The only experimental study of habit formation in a crustacean which
we have found is that of Albrecht Bethe[2] on the crab, _Carcinus
maenas_. In his excellent paper on the structure of the nervous system
of _Carcinus_ Bethe calls attention to a few experiments which he made
to determine, as he puts it, whether the crab possesses psychic
processes. The following are the observations made by him. Experiment
I. A crab was placed in a basin which contained in its darkest corner
an _Eledone_ (a Cephalopod). The crab at once moved into the dark
region because of its instinct to hide, and was seized by the
_Eledone_ and drawn under its mantle. The experimenter then quickly
freed the crab from its enemy and returned it to the other end of the
basin. But again the crab returned to the dark and was seized. This
was repeated with one animal five times and with another six times
without the least evidence that the crabs profited by their
experiences with the _Eledone_. Experiment 2. Crabs in an aquarium
were baited with meat. The experimenter held his hand above the food
and each time the hungry crab seized it he caught the animal and
maltreated it, thus trying to teach the crabs that meat meant danger.
But as in the previous experiment several repetitions of the
experience failed to teach the crabs that the hand should be avoided.
From these observations Bethe concludes that _Carcinus_ has no
'psychic qualities' (_i.e._, is unable to profit by experience), but
is a reflex machine.

[2] Bethe, Albrecht: 'Das Centralnervensystem von _Carcinus
maenas_,' II. Theil., _Arch. f. mikr. Anat._, Bd. 51, 1898, S.
447.

Bethe's first test is unsatisfactory because the crabs have a strong
tendency to hide from the experimenter in the darkest corner. Hence,
if an association was formed, there would necessarily be a conflict of
impulses, and the region in which the animal would remain would depend
upon the relative strengths of its fear of the experimenter and of the
_Eledone_. This objection is not so weighty, however, as is that which
must obviously be made to the number of observations upon which the
conclusions are based. Five or even twenty-five repetitions of such an
experiment would be an inadequate basis for the statements made by
Bethe. At least a hundred trials should have been made. The same
objection holds in case of the second experiment. In all probability
Bethe's statements were made in the light of long and close
observation of the life habits of _Carcinus_; we do not wish,
therefore, to deny the value of his observations, but before accepting
his conclusions it is our purpose to make a more thorough test of the
ability of crustaceans to learn.

[Illustration: FIG. 1. Ground Plan of Labyrinth. _T_, triangular
compartment from which animal was started; _P_, partition at exit;
_G_, glass plate closing one exit passage. Scale 1/6.]

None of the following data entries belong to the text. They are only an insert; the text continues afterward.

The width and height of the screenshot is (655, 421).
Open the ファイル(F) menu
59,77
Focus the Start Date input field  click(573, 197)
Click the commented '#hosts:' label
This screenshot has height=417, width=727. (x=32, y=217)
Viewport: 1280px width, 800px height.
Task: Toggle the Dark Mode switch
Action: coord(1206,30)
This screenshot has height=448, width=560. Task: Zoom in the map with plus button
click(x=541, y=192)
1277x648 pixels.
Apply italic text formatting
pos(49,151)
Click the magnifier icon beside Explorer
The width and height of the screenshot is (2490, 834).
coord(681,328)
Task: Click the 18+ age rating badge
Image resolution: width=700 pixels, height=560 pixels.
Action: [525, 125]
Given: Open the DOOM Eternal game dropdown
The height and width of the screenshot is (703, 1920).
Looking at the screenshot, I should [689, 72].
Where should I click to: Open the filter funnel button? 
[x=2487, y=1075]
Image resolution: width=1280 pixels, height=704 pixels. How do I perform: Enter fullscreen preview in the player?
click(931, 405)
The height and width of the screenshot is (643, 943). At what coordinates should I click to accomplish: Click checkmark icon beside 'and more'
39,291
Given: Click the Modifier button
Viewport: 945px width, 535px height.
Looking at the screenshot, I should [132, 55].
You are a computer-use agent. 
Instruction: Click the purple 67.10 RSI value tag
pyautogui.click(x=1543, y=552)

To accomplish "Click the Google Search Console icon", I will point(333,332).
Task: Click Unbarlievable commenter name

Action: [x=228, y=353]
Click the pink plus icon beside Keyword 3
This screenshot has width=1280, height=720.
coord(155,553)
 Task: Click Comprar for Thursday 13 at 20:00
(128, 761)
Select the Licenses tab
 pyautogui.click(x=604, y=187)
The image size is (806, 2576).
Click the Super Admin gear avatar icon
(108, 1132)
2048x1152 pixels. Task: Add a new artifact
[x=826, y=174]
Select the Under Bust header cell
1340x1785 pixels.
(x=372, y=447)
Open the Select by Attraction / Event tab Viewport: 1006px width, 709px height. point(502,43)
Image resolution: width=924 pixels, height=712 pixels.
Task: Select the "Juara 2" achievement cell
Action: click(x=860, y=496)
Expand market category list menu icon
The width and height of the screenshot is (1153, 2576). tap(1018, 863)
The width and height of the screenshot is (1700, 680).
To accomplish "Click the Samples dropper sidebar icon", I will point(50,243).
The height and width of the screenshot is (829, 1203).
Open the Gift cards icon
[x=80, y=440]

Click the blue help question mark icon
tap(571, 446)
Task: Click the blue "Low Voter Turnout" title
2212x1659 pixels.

For determining whether the crawfish is able to learn a simple form of
the labyrinth method was employed. A wooden box (Fig. 1) 35 cm. long,
24 cm. wide and 15 cm. deep, with one end open, and at the other end
a triangular compartment which communicated with the main portion of
the box by an opening 5 cm. wide, served as an experiment box. At the
open end of this box a partition (_P_) 6 cm. long divided the opening
into two passages of equal width. Either of these passages could be
closed with a glass plate (_G_), and the subject thus forced to escape
from the box by the choice of a certain passage. This box, during the
experiments, was placed in the aquarium in which the animals lived. In
order to facilitate the movement of the crawfish toward the water, the
open end was placed on a level with the water in the aquarium, and the
other end was raised so that the box made an angle of 6 deg. with the
horizontal.

Experiments were made under uniform conditions, as follows. A subject
was taken from the aquarium and placed in a dry jar for about five
minutes, in order to increase the desire to return to the water; it
was then put into the triangular space of the experiment box and
allowed to find its way to the aquarium. Only one choice of direction
was necessary in this, namely, at the opening where one of the
passages was closed. That the animal should not be disturbed during
the experiment the observer stood motionless immediately behind the
box.

Before the glass plate was introduced a preliminary series of tests
was made to see whether the animals had any tendency to go to one side
on account of inequality of illumination, of the action of gravity, or
any other stimulus which might not be apparent to the experimenter.
Three subjects were used, with the results tabulated.


Exit by Exit by
Right Passage Left Passage.
No. 1 6 4
No. 2 7 3
No. 3 3 7
16 14


Since there were more cases of exit by the right-hand passage, it was
closed with the glass plate, and a series of experiments made to
determine whether the crawfish would learn to avoid the blocked
passage and escape to the aquarium by the most direct path. Between
March 13 and April 14 each of the three animals was given sixty
trials, an average of two a day. In Table I. the results of these
trials are arranged in groups of ten, according to the choice of
passages at the exit. Whenever an animal moved beyond the level of the
partition (_P_) on the side of the closed passage the trial was
counted in favor of the closed passage, even though the animal turned
back before touching the glass plate and escaped by the open passage.


TABLE I.

HABIT FORMATION IN THE CRAWFISH.¹

Experiments. No. 1 No. 2 No. 3 Totals Per cent
Open Closed Open Closed Open Closed Open Closed Open
1-10 8 2 5 5 2 8 15 15 50.0
11-20 4 6 8 2 6 4 18 12 60.0
21-30 6 3 squared 8 2 8 2 22 7 75.8
31-40 9 1 8 2 8 2 25 5 83.3
41-50 8 2 8 2 7 3 23 7 76.6
51-60 10 0 8 2 9 1 27 3 90.0

TEST OF PERMANENCY OF HABIT AFTER 14 DAYS' REST.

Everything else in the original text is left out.